### Extracted records
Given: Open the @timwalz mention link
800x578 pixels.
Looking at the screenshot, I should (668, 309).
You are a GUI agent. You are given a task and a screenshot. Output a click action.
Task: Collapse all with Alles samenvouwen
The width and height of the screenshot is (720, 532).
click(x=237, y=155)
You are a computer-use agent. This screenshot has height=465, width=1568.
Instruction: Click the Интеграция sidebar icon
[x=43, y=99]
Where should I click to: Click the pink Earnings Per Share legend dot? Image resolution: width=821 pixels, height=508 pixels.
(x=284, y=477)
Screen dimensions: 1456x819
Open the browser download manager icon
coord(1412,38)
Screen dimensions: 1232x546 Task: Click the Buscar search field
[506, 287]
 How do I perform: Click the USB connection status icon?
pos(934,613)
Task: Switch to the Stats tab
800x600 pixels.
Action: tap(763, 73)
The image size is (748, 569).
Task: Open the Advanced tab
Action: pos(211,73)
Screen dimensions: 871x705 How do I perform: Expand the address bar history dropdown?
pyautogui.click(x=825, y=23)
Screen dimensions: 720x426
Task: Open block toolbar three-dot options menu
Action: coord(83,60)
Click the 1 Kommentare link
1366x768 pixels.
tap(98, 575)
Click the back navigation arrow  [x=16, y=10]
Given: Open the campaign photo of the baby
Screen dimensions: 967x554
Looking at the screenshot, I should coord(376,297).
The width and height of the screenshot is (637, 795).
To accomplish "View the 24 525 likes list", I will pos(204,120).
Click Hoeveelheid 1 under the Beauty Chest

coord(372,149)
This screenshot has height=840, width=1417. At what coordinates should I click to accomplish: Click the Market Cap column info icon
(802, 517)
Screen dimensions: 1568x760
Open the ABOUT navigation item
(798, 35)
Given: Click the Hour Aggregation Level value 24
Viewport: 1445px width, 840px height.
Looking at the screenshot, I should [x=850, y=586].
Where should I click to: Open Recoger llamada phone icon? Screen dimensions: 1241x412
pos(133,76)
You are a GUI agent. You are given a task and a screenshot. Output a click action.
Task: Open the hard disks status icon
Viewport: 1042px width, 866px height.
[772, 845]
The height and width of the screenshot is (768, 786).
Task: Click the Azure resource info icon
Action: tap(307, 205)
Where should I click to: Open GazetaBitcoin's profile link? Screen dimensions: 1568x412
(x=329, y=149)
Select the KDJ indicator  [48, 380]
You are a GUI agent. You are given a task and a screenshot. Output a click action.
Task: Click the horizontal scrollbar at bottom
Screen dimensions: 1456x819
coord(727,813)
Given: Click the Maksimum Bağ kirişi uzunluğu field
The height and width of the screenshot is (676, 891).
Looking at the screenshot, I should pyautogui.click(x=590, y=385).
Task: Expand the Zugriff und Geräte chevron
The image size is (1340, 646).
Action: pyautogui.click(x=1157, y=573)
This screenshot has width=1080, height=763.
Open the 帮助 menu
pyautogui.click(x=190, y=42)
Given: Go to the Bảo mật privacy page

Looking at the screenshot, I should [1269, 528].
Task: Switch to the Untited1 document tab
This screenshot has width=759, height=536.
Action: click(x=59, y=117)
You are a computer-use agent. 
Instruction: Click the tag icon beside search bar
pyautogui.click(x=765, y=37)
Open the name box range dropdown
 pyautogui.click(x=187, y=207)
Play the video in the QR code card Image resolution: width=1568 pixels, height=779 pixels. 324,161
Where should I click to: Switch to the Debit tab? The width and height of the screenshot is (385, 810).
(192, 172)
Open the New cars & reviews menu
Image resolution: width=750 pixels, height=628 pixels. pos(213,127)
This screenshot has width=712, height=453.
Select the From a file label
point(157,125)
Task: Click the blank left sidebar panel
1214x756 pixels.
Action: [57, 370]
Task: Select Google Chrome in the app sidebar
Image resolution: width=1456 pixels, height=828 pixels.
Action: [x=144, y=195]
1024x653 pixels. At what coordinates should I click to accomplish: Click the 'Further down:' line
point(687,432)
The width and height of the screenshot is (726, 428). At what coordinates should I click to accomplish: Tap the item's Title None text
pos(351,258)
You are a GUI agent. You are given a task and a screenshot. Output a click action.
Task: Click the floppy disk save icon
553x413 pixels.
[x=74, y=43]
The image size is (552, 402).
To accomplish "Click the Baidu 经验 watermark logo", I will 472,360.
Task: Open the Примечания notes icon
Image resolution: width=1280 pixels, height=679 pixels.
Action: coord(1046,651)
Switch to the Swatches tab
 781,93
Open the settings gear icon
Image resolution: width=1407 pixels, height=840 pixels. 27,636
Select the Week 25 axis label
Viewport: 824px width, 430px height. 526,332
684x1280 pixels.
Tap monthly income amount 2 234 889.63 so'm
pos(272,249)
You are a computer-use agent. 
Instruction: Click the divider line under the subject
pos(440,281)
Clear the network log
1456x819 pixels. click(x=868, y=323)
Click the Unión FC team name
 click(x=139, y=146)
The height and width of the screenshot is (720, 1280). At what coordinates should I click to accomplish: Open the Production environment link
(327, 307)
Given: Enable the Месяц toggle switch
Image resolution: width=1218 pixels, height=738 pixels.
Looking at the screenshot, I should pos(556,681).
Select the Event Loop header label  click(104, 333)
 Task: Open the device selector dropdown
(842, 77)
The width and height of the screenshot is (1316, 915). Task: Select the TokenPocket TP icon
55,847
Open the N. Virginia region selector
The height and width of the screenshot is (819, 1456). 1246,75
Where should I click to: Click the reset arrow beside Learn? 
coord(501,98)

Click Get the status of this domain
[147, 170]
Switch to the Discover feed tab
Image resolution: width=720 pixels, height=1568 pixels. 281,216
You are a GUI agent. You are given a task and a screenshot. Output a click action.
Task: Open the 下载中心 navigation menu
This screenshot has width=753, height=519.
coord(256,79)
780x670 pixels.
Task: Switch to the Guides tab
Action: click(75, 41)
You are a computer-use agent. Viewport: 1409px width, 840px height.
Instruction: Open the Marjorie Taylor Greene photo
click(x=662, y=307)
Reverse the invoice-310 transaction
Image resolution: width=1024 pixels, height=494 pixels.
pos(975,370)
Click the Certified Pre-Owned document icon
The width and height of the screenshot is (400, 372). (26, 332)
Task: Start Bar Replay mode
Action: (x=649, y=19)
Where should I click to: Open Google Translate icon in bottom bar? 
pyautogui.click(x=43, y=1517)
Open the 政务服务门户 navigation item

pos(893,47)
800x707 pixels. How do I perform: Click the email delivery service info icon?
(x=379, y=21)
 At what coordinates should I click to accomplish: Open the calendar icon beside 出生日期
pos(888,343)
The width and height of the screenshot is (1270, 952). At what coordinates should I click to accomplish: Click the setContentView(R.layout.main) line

### Problem statement
Rewrite all the items above, replacing "Where should I click to" with "Where do I click to" each place it occurs and leaving everything else unchanged.

### Result for this task
Given: Open the @timwalz mention link
800x578 pixels.
Looking at the screenshot, I should (668, 309).
You are a GUI agent. You are given a task and a screenshot. Output a click action.
Task: Collapse all with Alles samenvouwen
The width and height of the screenshot is (720, 532).
click(x=237, y=155)
You are a computer-use agent. This screenshot has height=465, width=1568.
Instruction: Click the Интеграция sidebar icon
[x=43, y=99]
Where do I click to: Click the pink Earnings Per Share legend dot? Image resolution: width=821 pixels, height=508 pixels.
(x=284, y=477)
Screen dimensions: 1456x819
Open the browser download manager icon
coord(1412,38)
Screen dimensions: 1232x546 Task: Click the Buscar search field
[506, 287]
 How do I perform: Click the USB connection status icon?
pos(934,613)
Task: Switch to the Stats tab
800x600 pixels.
Action: tap(763, 73)
The image size is (748, 569).
Task: Open the Advanced tab
Action: pos(211,73)
Screen dimensions: 871x705 How do I perform: Expand the address bar history dropdown?
pyautogui.click(x=825, y=23)
Screen dimensions: 720x426
Task: Open block toolbar three-dot options menu
Action: coord(83,60)
Click the 1 Kommentare link
1366x768 pixels.
tap(98, 575)
Click the back navigation arrow  [x=16, y=10]
Given: Open the campaign photo of the baby
Screen dimensions: 967x554
Looking at the screenshot, I should coord(376,297).
The width and height of the screenshot is (637, 795).
To accomplish "View the 24 525 likes list", I will pos(204,120).
Click Hoeveelheid 1 under the Beauty Chest

coord(372,149)
This screenshot has height=840, width=1417. At what coordinates should I click to accomplish: Click the Market Cap column info icon
(802, 517)
Screen dimensions: 1568x760
Open the ABOUT navigation item
(798, 35)
Given: Click the Hour Aggregation Level value 24
Viewport: 1445px width, 840px height.
Looking at the screenshot, I should [x=850, y=586].
Where do I click to: Open Recoger llamada phone icon? Screen dimensions: 1241x412
pos(133,76)
You are a GUI agent. You are given a task and a screenshot. Output a click action.
Task: Open the hard disks status icon
Viewport: 1042px width, 866px height.
[772, 845]
The height and width of the screenshot is (768, 786).
Task: Click the Azure resource info icon
Action: tap(307, 205)
Where do I click to: Open GazetaBitcoin's profile link? Screen dimensions: 1568x412
(x=329, y=149)
Select the KDJ indicator  [48, 380]
You are a GUI agent. You are given a task and a screenshot. Output a click action.
Task: Click the horizontal scrollbar at bottom
Screen dimensions: 1456x819
coord(727,813)
Given: Click the Maksimum Bağ kirişi uzunluğu field
The height and width of the screenshot is (676, 891).
Looking at the screenshot, I should pyautogui.click(x=590, y=385).
Task: Expand the Zugriff und Geräte chevron
The image size is (1340, 646).
Action: pyautogui.click(x=1157, y=573)
This screenshot has width=1080, height=763.
Open the 帮助 menu
pyautogui.click(x=190, y=42)
Given: Go to the Bảo mật privacy page

Looking at the screenshot, I should [1269, 528].
Task: Switch to the Untited1 document tab
This screenshot has width=759, height=536.
Action: click(x=59, y=117)
You are a computer-use agent. 
Instruction: Click the tag icon beside search bar
pyautogui.click(x=765, y=37)
Open the name box range dropdown
 pyautogui.click(x=187, y=207)
Play the video in the QR code card Image resolution: width=1568 pixels, height=779 pixels. 324,161
Where do I click to: Switch to the Debit tab? The width and height of the screenshot is (385, 810).
(192, 172)
Open the New cars & reviews menu
Image resolution: width=750 pixels, height=628 pixels. pos(213,127)
This screenshot has width=712, height=453.
Select the From a file label
point(157,125)
Task: Click the blank left sidebar panel
1214x756 pixels.
Action: [57, 370]
Task: Select Google Chrome in the app sidebar
Image resolution: width=1456 pixels, height=828 pixels.
Action: [x=144, y=195]
1024x653 pixels. At what coordinates should I click to accomplish: Click the 'Further down:' line
point(687,432)
The width and height of the screenshot is (726, 428). At what coordinates should I click to accomplish: Tap the item's Title None text
pos(351,258)
You are a GUI agent. You are given a task and a screenshot. Output a click action.
Task: Click the floppy disk save icon
553x413 pixels.
[x=74, y=43]
The image size is (552, 402).
To accomplish "Click the Baidu 经验 watermark logo", I will 472,360.
Task: Open the Примечания notes icon
Image resolution: width=1280 pixels, height=679 pixels.
Action: coord(1046,651)
Switch to the Swatches tab
 781,93
Open the settings gear icon
Image resolution: width=1407 pixels, height=840 pixels. 27,636
Select the Week 25 axis label
Viewport: 824px width, 430px height. 526,332
684x1280 pixels.
Tap monthly income amount 2 234 889.63 so'm
pos(272,249)
You are a computer-use agent. 
Instruction: Click the divider line under the subject
pos(440,281)
Clear the network log
1456x819 pixels. click(x=868, y=323)
Click the Unión FC team name
 click(x=139, y=146)
The height and width of the screenshot is (720, 1280). At what coordinates should I click to accomplish: Open the Production environment link
(327, 307)
Given: Enable the Месяц toggle switch
Image resolution: width=1218 pixels, height=738 pixels.
Looking at the screenshot, I should pos(556,681).
Select the Event Loop header label  click(104, 333)
 Task: Open the device selector dropdown
(842, 77)
The width and height of the screenshot is (1316, 915). Task: Select the TokenPocket TP icon
55,847
Open the N. Virginia region selector
The height and width of the screenshot is (819, 1456). 1246,75
Where do I click to: Click the reset arrow beside Learn? 
coord(501,98)

Click Get the status of this domain
[147, 170]
Switch to the Discover feed tab
Image resolution: width=720 pixels, height=1568 pixels. 281,216
You are a GUI agent. You are given a task and a screenshot. Output a click action.
Task: Open the 下载中心 navigation menu
This screenshot has width=753, height=519.
coord(256,79)
780x670 pixels.
Task: Switch to the Guides tab
Action: click(75, 41)
You are a computer-use agent. Viewport: 1409px width, 840px height.
Instruction: Open the Marjorie Taylor Greene photo
click(x=662, y=307)
Reverse the invoice-310 transaction
Image resolution: width=1024 pixels, height=494 pixels.
pos(975,370)
Click the Certified Pre-Owned document icon
The width and height of the screenshot is (400, 372). (26, 332)
Task: Start Bar Replay mode
Action: (x=649, y=19)
Where do I click to: Open Google Translate icon in bottom bar? 
pyautogui.click(x=43, y=1517)
Open the 政务服务门户 navigation item

pos(893,47)
800x707 pixels. How do I perform: Click the email delivery service info icon?
(x=379, y=21)
 At what coordinates should I click to accomplish: Open the calendar icon beside 出生日期
pos(888,343)
The width and height of the screenshot is (1270, 952). At what coordinates should I click to accomplish: Click the setContentView(R.layout.main) line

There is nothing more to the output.